Study text
============

Let’s Try a New Experiment: Self-Awareness

I was enrolled in a seminar about experimental literature where the Prof. encouraged the students to share their own experiences and feelings. During a class discussion on a novel described by its author as a ‘feminist’ text, the female students criticized the novel for the lack of attention the author paid to the everyday experience of sexism. The Prof. admitted he did not know what the term ‘everyday sexism’ meant. After an explanation from an articulate student, who also noted that this form of sexism was particularly present among the ‘educated’ male academic, the Prof. proceeded to angrily tell the women in the class, “I know there is no sexism in this department.” He then made it clear that he would never teach this particular text again as it had not offered “productive” discussion.

Not only is this Prof. the departmental liaison for the University’s anti-discrimination body, he also–repeatedly–engaged with the female students over the course of the term in creepy, almost predatory ways: such as offering one student liquor to ease her nerves before a presentation (which his research assistant told us he did indeed have in his office), and commenting on the physical characteristics of another, saying “I was just imagining you as a blonde,” when she shared an anecdote about not being recognized after dying her hair.

I’m sad to report that this attitude is also present among the male students in the department.

Story signed by : AlienatedinAcademia

The story happened to me as a Master student in the year 2014 around an academic institution in North America

Cakes and Hugs

In a meeting with a head of the department, a female professor was told that she should be Senior Tutor as she is ‘all cakes and hugs’ while a male colleague should be in charge of strategy. There is no evidence that this male colleague has any previous experience of strategy.

Story signed by : another lecturer in the UK.

The story happened to a friend of mine as a Dr. Prof. in the year 2014 in the UK

Teenage Angst

My 17 year old daughter is studying Archaelogy, Environmental science, Geology and history at A level and will apply soon to University. She is beautiful but very humble. She is also clearly spoken and minds her punctuation largely because of me nagging over the years. She is repeatedly beeped at by young male students driving past her as she walks to college. They think its a compliment its made her so embarrassed she gets very nervous each morning and if I can or her dad we will drive her there. She knows she will have to just grin and bear it but is that right? Today someone said she was posh and probably snobby as she had never had a boyfriend she must think she is better than everyone else! Luckily she is just about self confident enough to get on with life but she is nervous about university as she has heard the news lately about how sexist they are. When I posted something on facebook about people beeping their horns was making my daughter nervous. They said she should be happy when she is older she wont get the attention anymore. Do they not get it? She hasn’t asked for it and she doesn’t want it. She was lucky enough to born with looks that other people admire but she is just trying to study hard and make her way.

Story signed by : tezgwood1

The story happened to a friend of mine in the year 2014 around an academic institution in ‘Not in Belgium’

Casual sexism at Oxbridge

I’m in my thirties with a PhD and several years’ professional experience. During a meeting with all male colleagues, I was referred to by a senior professor as “a clever girl.”

============

Exercise instructions
Copy the stretch of the academic sexism stories from "Not only is" through "dying her hair.", substituting "wine" for "liquor". You won't need the records that follow this text.

Given data
============

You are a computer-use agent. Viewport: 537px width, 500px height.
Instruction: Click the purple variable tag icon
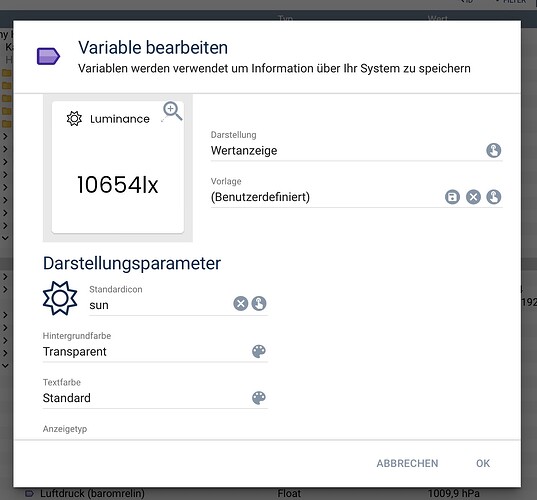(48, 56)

============

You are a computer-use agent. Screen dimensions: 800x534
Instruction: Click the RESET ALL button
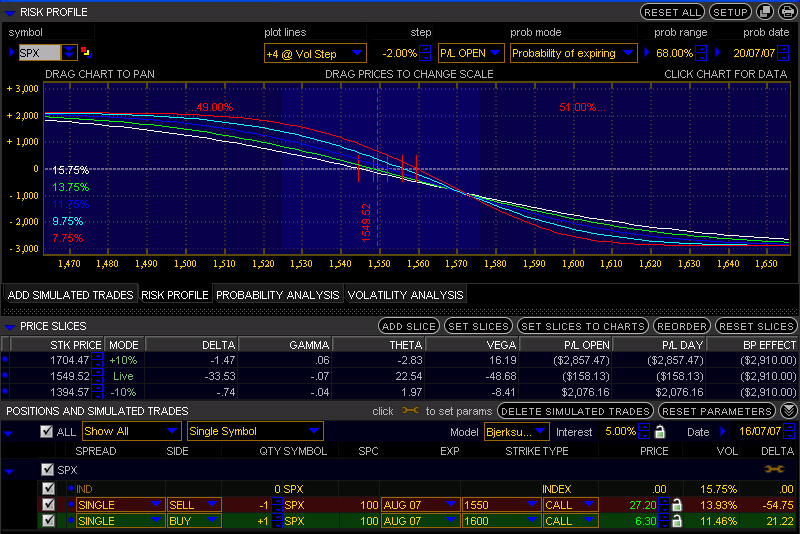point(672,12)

============

Exercise result
Not only is this Prof. the departmental liaison for the University’s anti-discrimination body, he also–repeatedly–engaged with the female students over the course of the term in creepy, almost predatory ways: such as offering one student wine to ease her nerves before a presentation (which his research assistant told us he did indeed have in his office), and commenting on the physical characteristics of another, saying “I was just imagining you as a blonde,” when she shared an anecdote about not being recognized after dying her hair.